Closed incisional negative pressure therapy (ciNPT) was introduced in 2006 as an adjunct to certain orthopedic surgery procedures as a method to provide a clean, dry wound environment in the immediate postoperative period.1 Continuous negative pressure on top of a closed incision alleviates tension across the wound,2 removes weeping fluid, and acts as a barrier to the external environment. Mounting evidence in the orthopedic,3–6 cardiothoracic,7–9 colorectal,10,11 abdominal wall,12–14 vascular,15,16 and plastic17–19 surgery literature in the past 5 years has suggested that ciNPT can improve surgical outcomes. In breast surgery, Kim et al17 showed that use of ciNPT reduced wound-related complications and mastectomy flap necrosis in women undergoing immediate expander-based reconstruction.

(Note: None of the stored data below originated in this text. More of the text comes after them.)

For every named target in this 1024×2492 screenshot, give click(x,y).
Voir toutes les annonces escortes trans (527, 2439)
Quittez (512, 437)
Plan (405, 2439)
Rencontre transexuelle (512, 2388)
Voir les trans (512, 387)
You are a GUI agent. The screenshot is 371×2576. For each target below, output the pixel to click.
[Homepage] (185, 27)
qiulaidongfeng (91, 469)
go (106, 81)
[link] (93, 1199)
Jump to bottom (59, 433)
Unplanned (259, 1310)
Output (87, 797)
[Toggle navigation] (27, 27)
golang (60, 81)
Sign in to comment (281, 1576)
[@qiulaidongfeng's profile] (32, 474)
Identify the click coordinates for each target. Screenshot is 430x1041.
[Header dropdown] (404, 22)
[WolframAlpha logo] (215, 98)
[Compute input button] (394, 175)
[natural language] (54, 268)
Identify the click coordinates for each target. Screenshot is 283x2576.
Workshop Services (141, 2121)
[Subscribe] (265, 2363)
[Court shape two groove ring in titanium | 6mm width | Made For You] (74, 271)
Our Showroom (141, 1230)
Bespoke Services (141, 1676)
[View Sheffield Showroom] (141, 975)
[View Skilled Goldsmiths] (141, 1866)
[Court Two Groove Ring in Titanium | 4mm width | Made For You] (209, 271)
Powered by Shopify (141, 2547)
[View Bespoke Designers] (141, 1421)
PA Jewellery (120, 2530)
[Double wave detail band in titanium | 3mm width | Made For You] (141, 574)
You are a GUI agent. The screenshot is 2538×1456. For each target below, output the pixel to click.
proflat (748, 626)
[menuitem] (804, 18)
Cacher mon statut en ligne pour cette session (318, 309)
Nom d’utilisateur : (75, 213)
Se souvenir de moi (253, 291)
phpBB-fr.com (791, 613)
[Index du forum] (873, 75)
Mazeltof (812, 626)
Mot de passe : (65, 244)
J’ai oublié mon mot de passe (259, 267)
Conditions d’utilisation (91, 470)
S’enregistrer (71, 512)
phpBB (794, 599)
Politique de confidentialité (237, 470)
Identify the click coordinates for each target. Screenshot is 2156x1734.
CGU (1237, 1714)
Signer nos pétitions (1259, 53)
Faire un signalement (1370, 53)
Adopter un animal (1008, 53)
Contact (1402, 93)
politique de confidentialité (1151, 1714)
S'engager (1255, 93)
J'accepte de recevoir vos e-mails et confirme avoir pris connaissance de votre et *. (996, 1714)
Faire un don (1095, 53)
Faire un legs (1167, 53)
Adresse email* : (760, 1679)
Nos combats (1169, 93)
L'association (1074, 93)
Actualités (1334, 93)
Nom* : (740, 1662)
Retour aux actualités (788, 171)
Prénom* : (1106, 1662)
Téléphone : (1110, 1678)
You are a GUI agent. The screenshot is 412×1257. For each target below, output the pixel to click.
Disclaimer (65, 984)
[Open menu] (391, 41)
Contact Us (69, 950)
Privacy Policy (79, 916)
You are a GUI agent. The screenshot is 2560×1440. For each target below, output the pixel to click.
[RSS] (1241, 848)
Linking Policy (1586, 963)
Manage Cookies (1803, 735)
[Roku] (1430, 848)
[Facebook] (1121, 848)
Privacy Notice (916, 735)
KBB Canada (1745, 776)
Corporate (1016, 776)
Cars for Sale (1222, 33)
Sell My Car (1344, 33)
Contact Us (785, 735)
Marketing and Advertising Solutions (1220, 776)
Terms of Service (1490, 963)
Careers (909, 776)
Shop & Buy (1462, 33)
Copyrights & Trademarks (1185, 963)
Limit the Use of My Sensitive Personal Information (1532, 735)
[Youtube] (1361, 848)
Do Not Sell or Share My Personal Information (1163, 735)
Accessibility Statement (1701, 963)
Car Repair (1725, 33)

Reduction mammaplasty for symptomatic breast hypertrophy remains a common operation performed by the US plastic surgeons.20 Patients seek relief from problems associated with breasts that are too large, but usually desire a pleasing shape with as much preserved sensation and function as possible. Numerous gland resection methods of over the years have been designed to reduce breast size and weight while leaving the tissue with adequate blood supply. Skin incision patterns are tailored to the individual patient, but the most common techniques (Wise pattern, vertical, and inverted-T) continue to largely rely on the skin’s tightening and brassiere-like support of the parenchyma.
Regardless of the technique, overall complications after reduction remain high and approach 50%.21 The underlying breast tissue pressures the overlying skin envelope, which is reduced, tightened, and sutured under tension. Wound dehiscence, most common at points of intersecting incisions where tension is high and flap perfusion is tenuous, remains frustrating.
Properly selected patients undergoing this elective, clean case have an approximate 25% wound dehiscence rate overall,22 and these rates can be as high as 100% in obese patients undergoing large volume reductions.23 Dehiscence can require daily wound care, additional office visits, and unfavorable scarring from secondary healing. Associated costs can be higher and patient satisfaction can be lower. Lower pole contraction or poor scarring can lead to disappointing long-term aesthetic results.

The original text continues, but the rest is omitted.